We went to the beach and geared up. I pointed out how there was a line of surfers out there, and that was where the best waves are. I explained that we will first go to the line of smaller waves to practice and learn when to catch waves, and then we can get more aggressive. Markus was not convinced, eager to rent some shortboards and go rip it up with Kelly Slater in a tsunami somewhere. I said, dude, one step at a time. I also warned the lifeguards that I was launching gremmies, and he said thanks, be sure you surf right in front of our tower, and I said, yup, that's why we put all our towels right there, in front of your lifeguard tower. I also told them we would stay away from the line of board surfers, and I would just teach them whomping around the shore.

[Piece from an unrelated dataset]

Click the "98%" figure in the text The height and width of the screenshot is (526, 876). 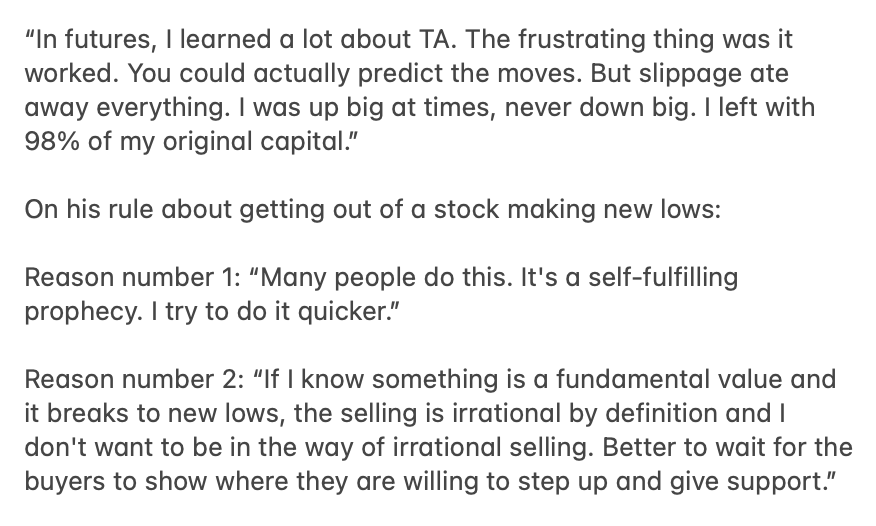click(52, 141)
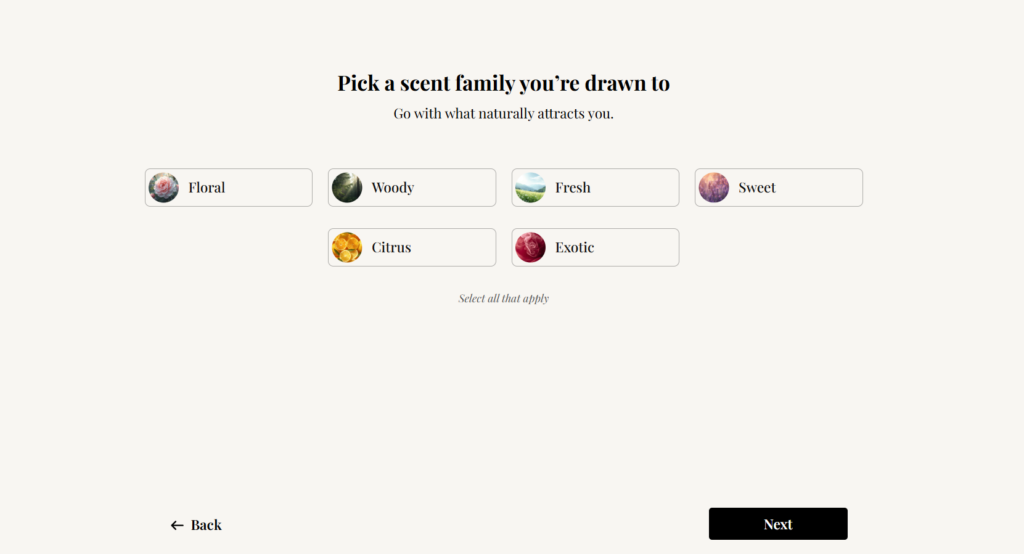Click the left arrow beside Back
The width and height of the screenshot is (1024, 554).
(177, 525)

This plan worked out exceptionally well. There were surprisingly few kids whomping that day, and boogie boards are made for those cute little 3 footers. I had to admit, it was more fun than I remembered. Günther and Markus caught on pretty well, and Günther caught a pretty impressive 5 footer. We rested, went back, and repeated until we were pretty well beat. Nobody got any major sunburn, nobody got hurt, no equipment damaged; not a bad recovery from a beach day that, literally at least, started quite gloomy. The final comment of the normally laconic Günther as we left the beach nailed it. "That was great."
"Millions of peaches. Peaches for me. Millions of Peaches. Peaches for free. Lookout."
--The Presidents of the United States of America.
"You see, Clemens? All of this beach is a huge playground. It is huge, free, safe, healthy, fun, social, relaxing, and enriching. And kids love it."
"Don't they clean the seaweed?"
"All the seaweed on the beach. Do they clean it?"
"Uh. No. What's wrong with the seaweed?"
"It is just sitting there and rotting."
"Um. Well, sure. I mean, what else would it do?"
"They should clean it."
"Who is they? Besides, it washes up all the time. Nobody has any problem with it. Kids play in it all the time. I used to. Look how I turned out."